◆ **Text passage**:

"""

Performance of classifiers. a ROC curve for (ER/PR/Her2/Ki67)-positive and (ER/PR/Her2/Ki67)-negative groups. b Performance of the best combinations of PPCNM with different number of clinical features. c ROC curve for the best combinations of PPCNM with different number of clinical features. AUC area under curve, SVM support vector machine, LR logistic regression

Discussion

We found that there was a significant difference in promoter profiling between ALN-positive and ALN-negative breast cancer patients (Fig. 3). The classifier PPCNM based on promoter profiling using the SVM model, produced the maximum AUC (0.897 [0.865–0.930]) for distinguishing these two groups of patients, and its performance was significantly better than those of classifiers relied on LR and LDA regression models (Fig. 4c; all P < 0.05). In addition, the AUC increased slightly with the incorporation of clinical characteristics. These findings indicate that PPCNM may be a promising non-invasive tool for evaluating ALN status.

"""

◆ **Using the information**:
- a) According to the PPCNM passage, why may PPCNM be a promising non-invasive tool for evaluating ALN status? Answer in one to three sentences.
- b) Return the part of the PPCNM passage between "We found that" and "evaluating ALN status.", inclusive, copied word for word.
Use only the PPCNM passage to do this work.

◆ **Source information**:
"""

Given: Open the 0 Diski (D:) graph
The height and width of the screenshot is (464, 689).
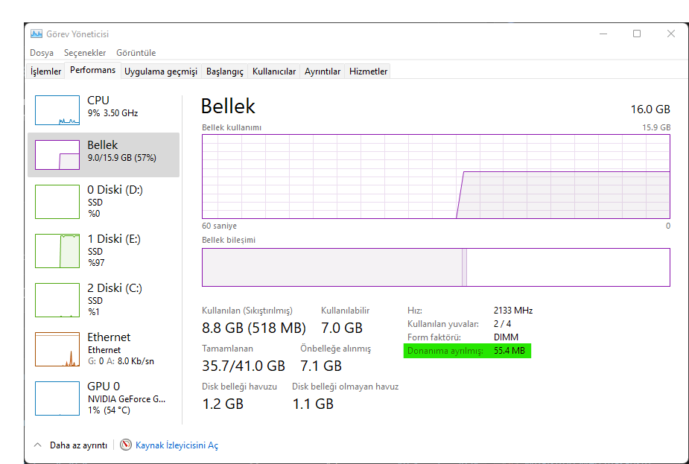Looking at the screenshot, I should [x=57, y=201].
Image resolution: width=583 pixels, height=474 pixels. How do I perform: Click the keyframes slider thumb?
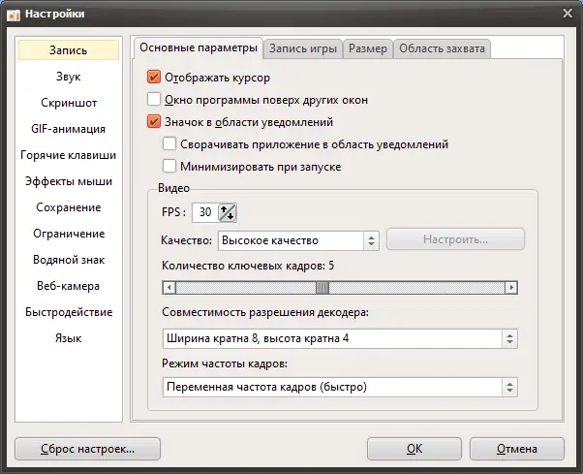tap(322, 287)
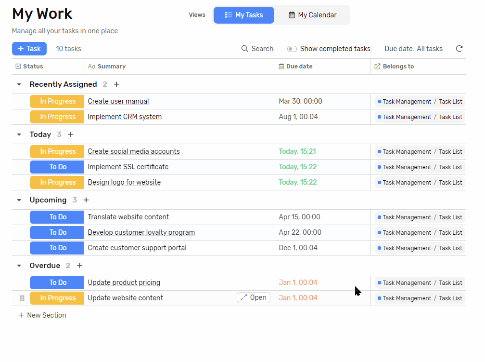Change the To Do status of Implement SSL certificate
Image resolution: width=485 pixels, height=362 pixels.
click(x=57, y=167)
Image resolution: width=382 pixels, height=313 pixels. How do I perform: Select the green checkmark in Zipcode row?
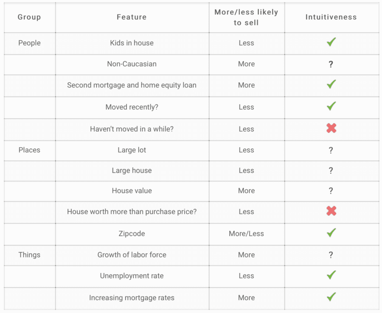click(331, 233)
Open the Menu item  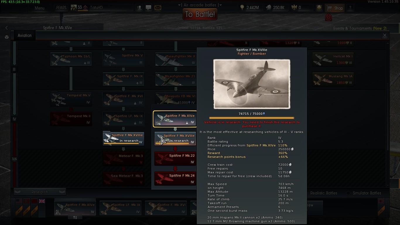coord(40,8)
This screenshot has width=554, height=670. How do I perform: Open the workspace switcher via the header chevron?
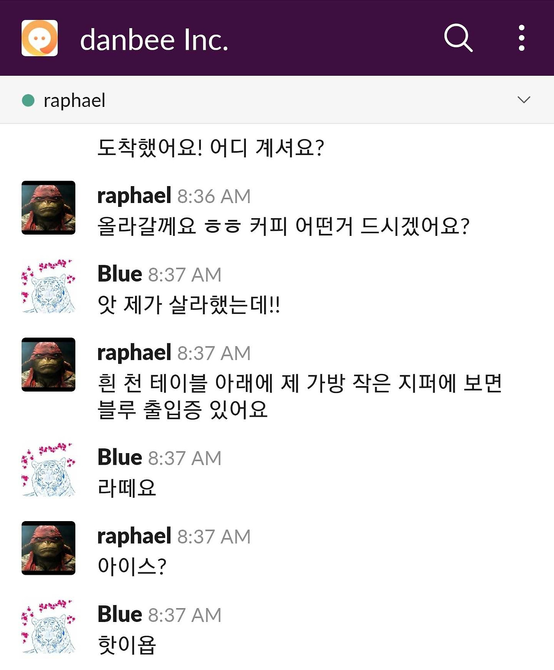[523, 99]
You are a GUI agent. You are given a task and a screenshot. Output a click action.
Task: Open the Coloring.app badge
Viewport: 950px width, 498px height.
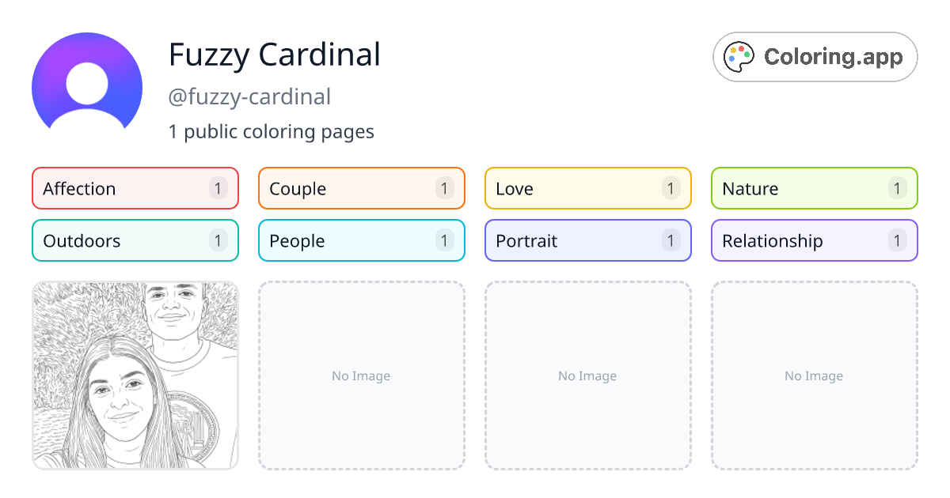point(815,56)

"""

◆ **Results for each task**:
- a) Promoter profiling differed significantly between ALN-positive and ALN-negative breast cancer patients. The SVM-based PPCNM classifier produced the maximum AUC (0.897 [0.865–0.930]) for distinguishing the two groups, and it performed significantly better than the classifiers that relied on LR and LDA regression models. Its AUC also increased slightly when clinical characteristics were incorporated.

- b)
We found that there was a significant difference in promoter profiling between ALN-positive and ALN-negative breast cancer patients (Fig. 3). The classifier PPCNM based on promoter profiling using the SVM model, produced the maximum AUC (0.897 [0.865–0.930]) for distinguishing these two groups of patients, and its performance was significantly better than those of classifiers relied on LR and LDA regression models (Fig. 4c; all P < 0.05). In addition, the AUC increased slightly with the incorporation of clinical characteristics. These findings indicate that PPCNM may be a promising non-invasive tool for evaluating ALN status.